Longer fork and slacker head angle will take some time to get used to, and I am not sure that the DHR is the right tyre for my local conditions. Longer top tube also made the handling feel different especially when trying to pop the front end up over obstacles.
I also think that I have my fork pressure too high. Erred on the side of higher pressure with 25% sag, so can reduce that a bit.
Dropper post will also help to get back behind the seat on the drops.
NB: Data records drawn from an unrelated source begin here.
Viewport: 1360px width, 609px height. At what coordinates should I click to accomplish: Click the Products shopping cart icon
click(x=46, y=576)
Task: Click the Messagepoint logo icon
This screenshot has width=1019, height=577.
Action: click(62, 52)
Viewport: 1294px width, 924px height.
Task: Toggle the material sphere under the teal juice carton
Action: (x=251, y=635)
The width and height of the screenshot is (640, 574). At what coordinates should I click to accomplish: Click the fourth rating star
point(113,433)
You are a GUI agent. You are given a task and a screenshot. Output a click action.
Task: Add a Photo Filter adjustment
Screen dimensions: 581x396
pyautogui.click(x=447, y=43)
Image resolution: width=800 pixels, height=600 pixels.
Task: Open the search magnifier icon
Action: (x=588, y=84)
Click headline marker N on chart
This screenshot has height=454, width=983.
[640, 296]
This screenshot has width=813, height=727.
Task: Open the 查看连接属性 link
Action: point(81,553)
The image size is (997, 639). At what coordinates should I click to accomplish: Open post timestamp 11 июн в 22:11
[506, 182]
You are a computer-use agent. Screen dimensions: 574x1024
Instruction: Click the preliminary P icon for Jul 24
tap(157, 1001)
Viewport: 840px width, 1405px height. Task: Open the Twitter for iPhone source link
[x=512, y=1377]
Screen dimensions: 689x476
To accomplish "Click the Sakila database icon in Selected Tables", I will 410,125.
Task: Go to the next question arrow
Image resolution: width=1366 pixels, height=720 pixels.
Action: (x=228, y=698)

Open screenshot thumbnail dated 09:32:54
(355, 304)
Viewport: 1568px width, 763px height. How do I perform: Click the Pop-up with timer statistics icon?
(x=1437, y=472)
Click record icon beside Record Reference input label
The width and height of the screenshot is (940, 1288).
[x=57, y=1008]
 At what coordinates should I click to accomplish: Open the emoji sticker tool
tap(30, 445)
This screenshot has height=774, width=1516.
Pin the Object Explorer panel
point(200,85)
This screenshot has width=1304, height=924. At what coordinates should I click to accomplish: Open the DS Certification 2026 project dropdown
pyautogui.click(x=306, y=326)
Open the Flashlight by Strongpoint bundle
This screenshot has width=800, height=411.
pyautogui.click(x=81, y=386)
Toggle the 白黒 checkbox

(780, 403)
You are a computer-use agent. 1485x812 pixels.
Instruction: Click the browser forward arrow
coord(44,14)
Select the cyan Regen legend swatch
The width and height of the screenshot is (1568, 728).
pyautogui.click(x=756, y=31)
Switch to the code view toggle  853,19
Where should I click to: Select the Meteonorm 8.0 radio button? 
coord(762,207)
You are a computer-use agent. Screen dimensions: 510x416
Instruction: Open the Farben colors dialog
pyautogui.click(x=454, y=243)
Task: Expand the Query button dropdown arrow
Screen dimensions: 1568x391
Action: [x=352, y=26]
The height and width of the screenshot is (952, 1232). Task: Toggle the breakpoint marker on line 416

That said, she behaved very well for a first ride with no real surprises.


----------



## Sparticus (Dec 28, 1999)

Very nice! She looks long & lean.  What length stem you running?
=sParty


----------



## TR (Jan 12, 2004)

Sparticus said:


> Very nice! She looks long & lean.  What length stem you running?
> =sParty


Currently have a 50mm on her, but waiting on a 40mm to try.
Geometry is designed around a 40mm stem according to their website.


----------



## BlackSheep01 (Oct 20, 2011)

TR said:


> Wanted to wait until she was finished, but one part is somewhere between Sydney and Brisbane and I wanted to ride her this weekend, so had to use the only seatpost that I have that will fit.
> I give to you the Bardot (Nordest Bardino).
> Basically everything that was on my Banshee Prime has moved straight across, except that I either needed a 31.6mm dropper, or I used a 31.6-30.9 shim). Being a tight-arse, I elected for the $10 shim over the $200 dropper (plus the X-Fusion HiLo is a match for my X-Fusion Trace fork). I may also drop down to a 40mm stem from the 50m I have currently.
> An easy build and everyone who has seen her in the flesh remarks on the beautiful blue.


Beautiful bike. I'm looking at a Nordest too, but I'm waffling between the ML and the L sizes given the overlapping geo chart. What size did you end up getting and how tall are you?
Thanks


----------



## BacDoc (May 31, 2011)

Sick bike bro!

You right about dropper post, nice options especially on hardtail.


----------



## noosa2 (May 20, 2004)

Looking for anyone that has a little bit of time in the Nordest Bardino to give their impressions. Also curious if it has a threaded bb.


----------